Zira kurulu bir düzeniniz var ve hepiniz birbirinizle iltisaklısınız? Birbirinize
müzahir olmaktasınız ortak egemenliğiniz adına. Dışarıya karşı dağınık bir
görüntü verseniz de, içeride sımsıkı bir bağla bağlısınız. Köleci düzeninizin
yok olmasından korkuyor musunuz merak etmiyor değilim yahut düzeninize isyan
edecek kimsenin olmadığını düşünüp konforumuzu durduk yere niye bozmalıyız diye
mi düşünüyorsunuz? Faizci kapitalist sistemin daim olabileceğini ve terleri,
yaşları, kanları, emekleri ilelebet kasanıza akıtacağınızı mı düşünüyorsunuz?
Hiçbir şey yokken bu alemde ne vardı ve sizler nasıl oldu da böyle güç
kazandınız, palazlandınız ve diğer insanları köleleştirdiniz ve onları da bunu
asla fark edemeyecek bir hale getirdiniz? İşler şirazesinden nasıl oldu da
çıktı? O derin ve gizemli güç olarak beyinlerde yer edinmiş karanlığın
efendileri nasıl doğdular ve nasıl var olmayı becermektedirler?
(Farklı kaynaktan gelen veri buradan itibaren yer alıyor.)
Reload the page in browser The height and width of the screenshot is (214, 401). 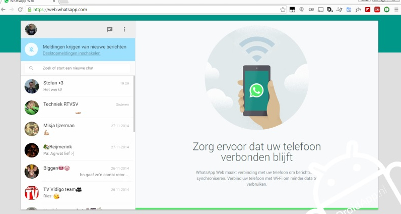pyautogui.click(x=20, y=10)
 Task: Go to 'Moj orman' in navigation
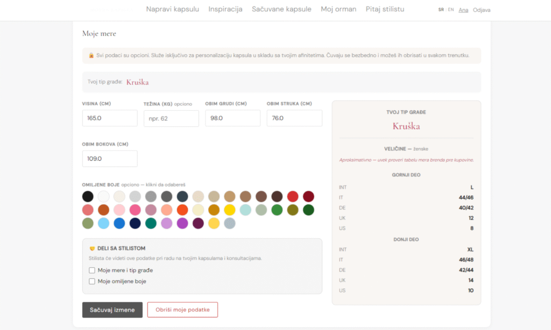click(x=338, y=9)
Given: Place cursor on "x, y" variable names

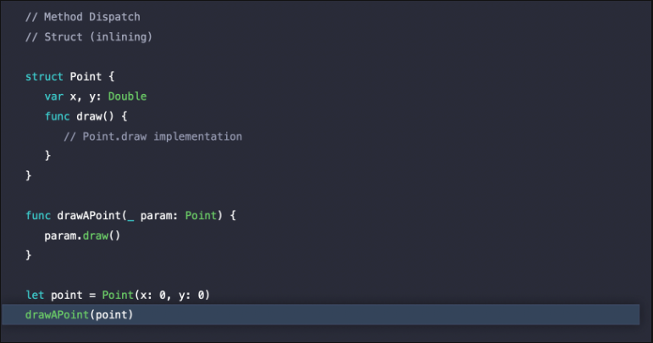Looking at the screenshot, I should pos(85,97).
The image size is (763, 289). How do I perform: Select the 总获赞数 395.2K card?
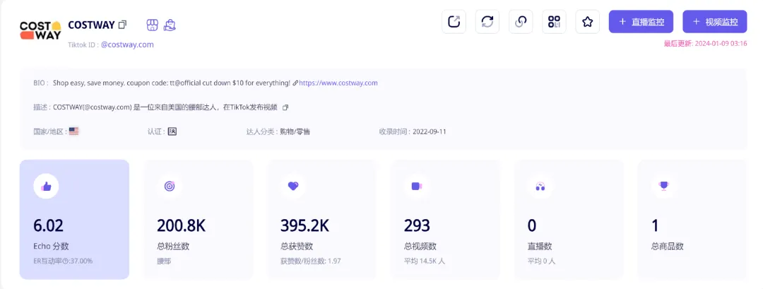tap(321, 220)
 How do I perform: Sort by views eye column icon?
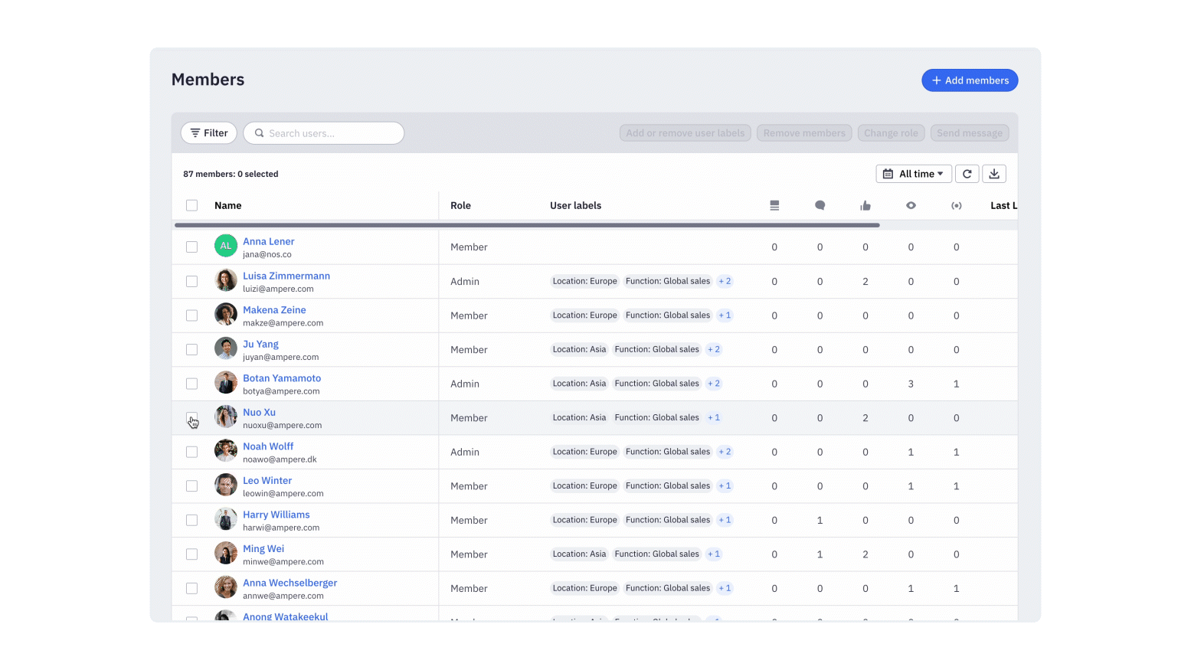[x=911, y=205]
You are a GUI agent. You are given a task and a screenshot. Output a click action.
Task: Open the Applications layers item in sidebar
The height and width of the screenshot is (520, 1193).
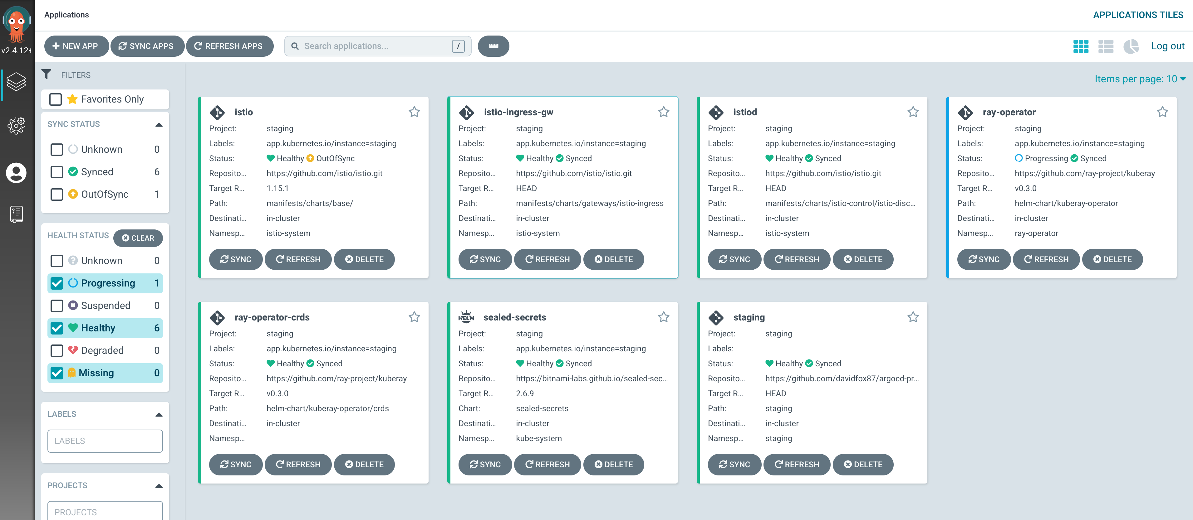16,82
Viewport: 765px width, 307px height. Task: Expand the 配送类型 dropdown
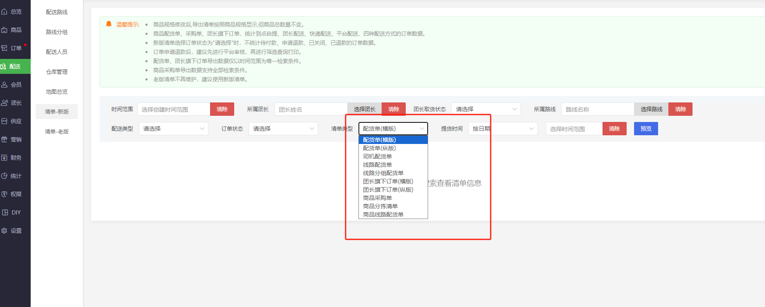pos(173,129)
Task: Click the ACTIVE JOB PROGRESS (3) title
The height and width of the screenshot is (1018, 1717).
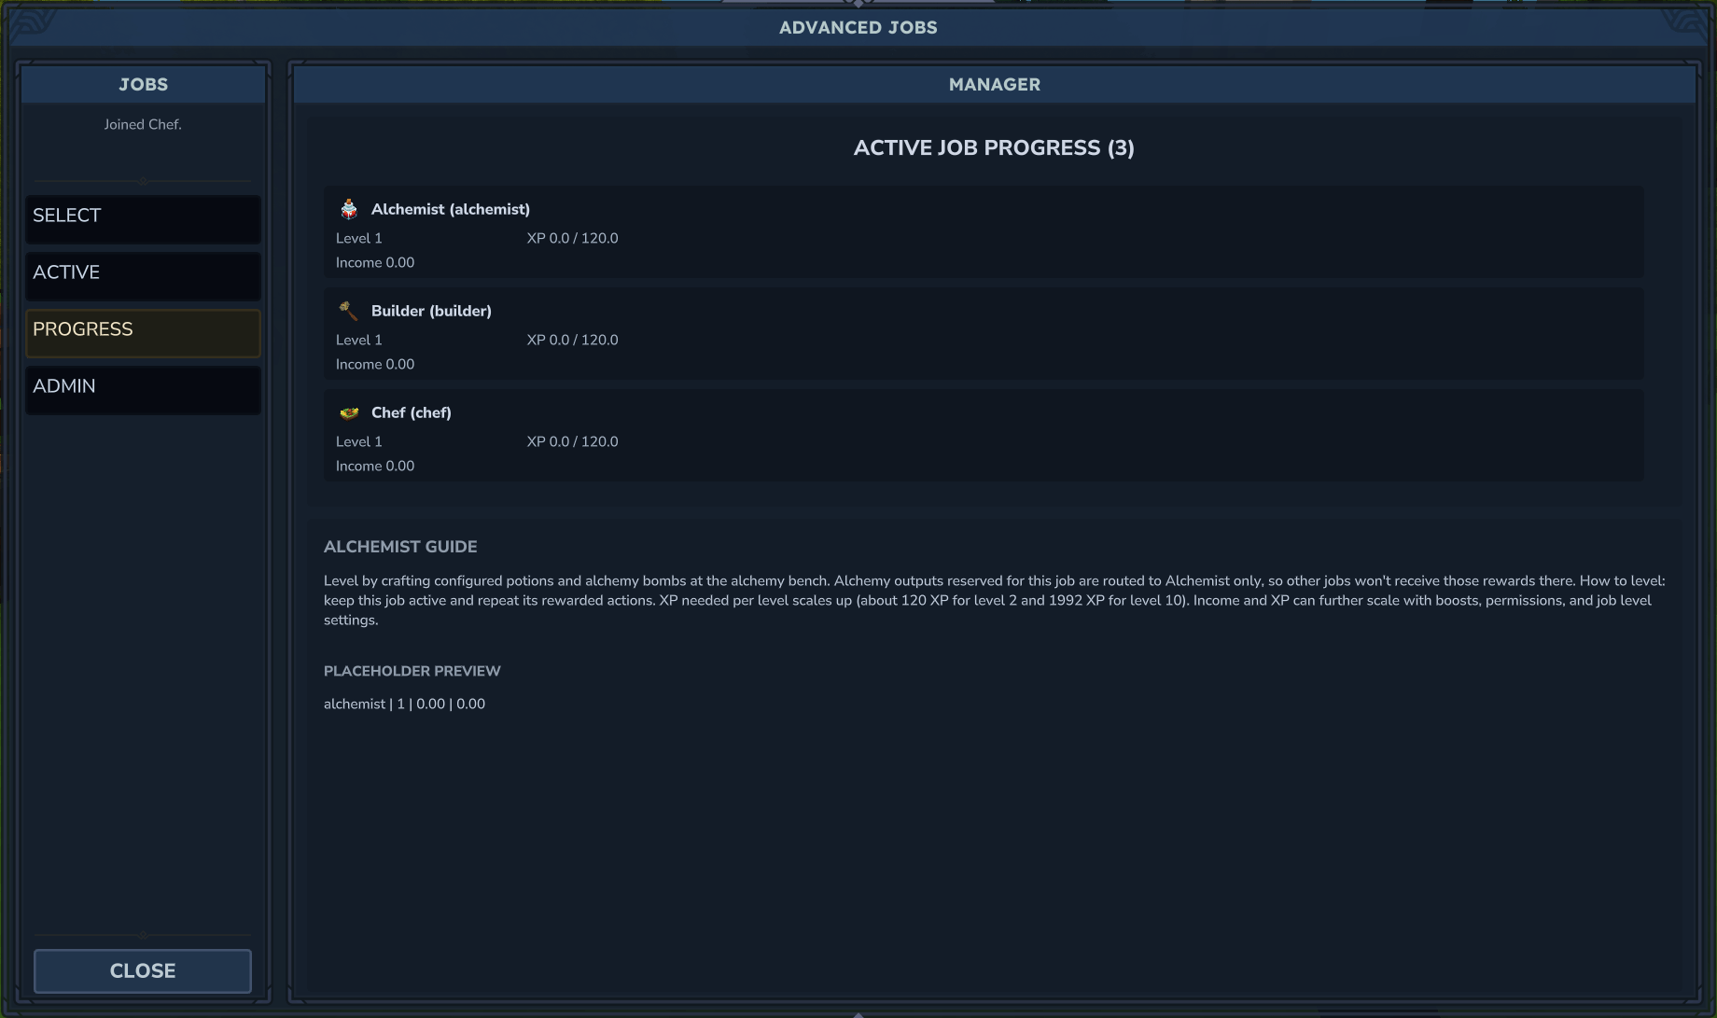Action: coord(994,147)
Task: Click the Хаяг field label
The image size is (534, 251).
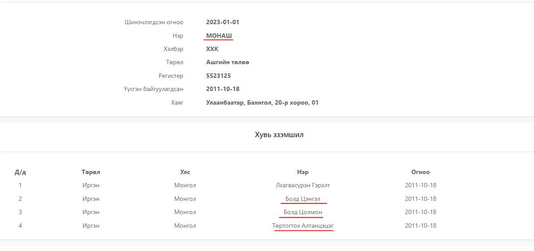Action: coord(177,103)
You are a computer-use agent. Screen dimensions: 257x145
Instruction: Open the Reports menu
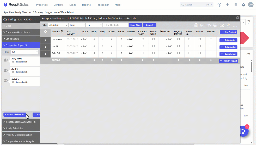click(86, 5)
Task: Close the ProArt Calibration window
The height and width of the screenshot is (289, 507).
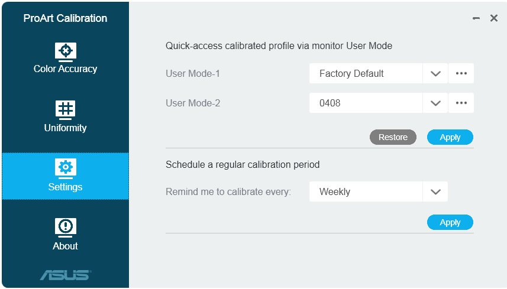Action: click(494, 18)
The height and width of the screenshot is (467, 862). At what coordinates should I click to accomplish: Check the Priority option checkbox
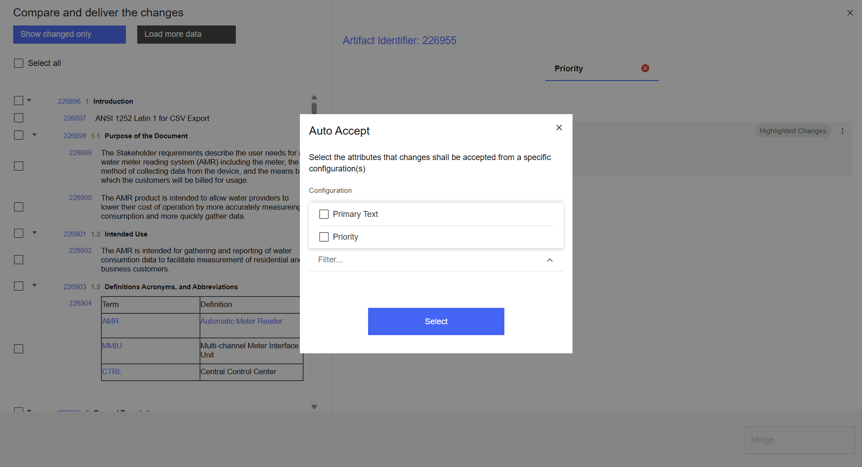click(x=324, y=237)
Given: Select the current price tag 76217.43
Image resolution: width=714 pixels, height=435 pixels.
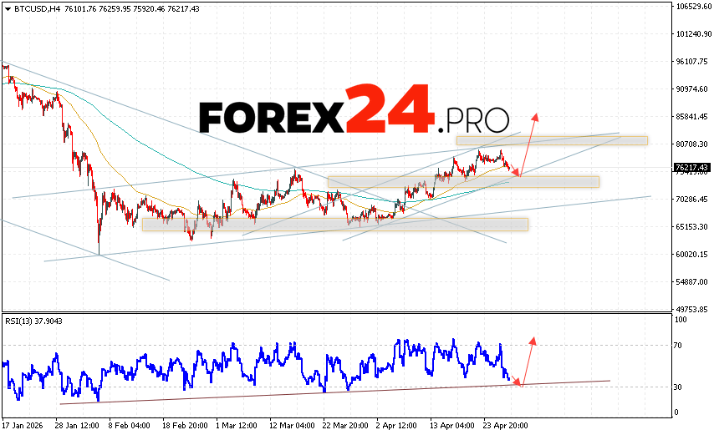Looking at the screenshot, I should coord(690,168).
Yani her şeyin
bir gün aslına rücu edeceğini tasavvur ediyor musunuz hiç? Her şeyin yine ortak
olacağını, kimsenin kimse üzerinde egemenliğinin kalmayacağını, kimsenin sahip
olmak güdüsüyle hareket etmeyeceğini, maddenin hiçbir hükmünün kalmayacağını,
bir devrin yeniden gelebileceğini varsayabiliyor musunuz ve bu sizleri bizlere fark
ettirmediğiniz şekilde korkutuyor mu? Bunun sebebi nedir? İnsanlığa ait mülkün
üzerine çöreklenip, o mülkü monopollerine geçirip, o mülkün kapitali gücüyle mi
saklı egemenliklerini idame ettirmektedirler karanlığın efendileri ve sizler de
hepiniz oradan mı nemalanmaktasınız, bu yüzden mi kurulu düzenlerinize bir
türlü dokunulmasını istememektesiniz, ona matuf tenkitlerin önünü kesmektesiniz,
halkın uyanmasını bu yüzden mi istememektesiniz? Peki, gerçekten hep bizlerin
kaybedeceğimizi ve kendilerinizin kazanacağını mı düşünmektesiniz? Bunu nasıl
mümkün görmektesiniz ve ne ile becereceksiniz? Ya bir gün kaybederseniz ve biz
kazanırsak neler olabileceğini tahayyül ve tasavvur edebiliyor musunuz? Bu konu
üzerinde biraz düşünseniz iyi edersiniz derim naçizane fikrimce, zekânız
kifayet ederse.
İNSANLIĞIN ÖZ-ELEŞTİRİSİ...293...
Özgür DENİZ - 16.11.2021
Tarih: 16.11.2021
Okunma: 301
YORUMLAR
Yorumunuzu ekleyin.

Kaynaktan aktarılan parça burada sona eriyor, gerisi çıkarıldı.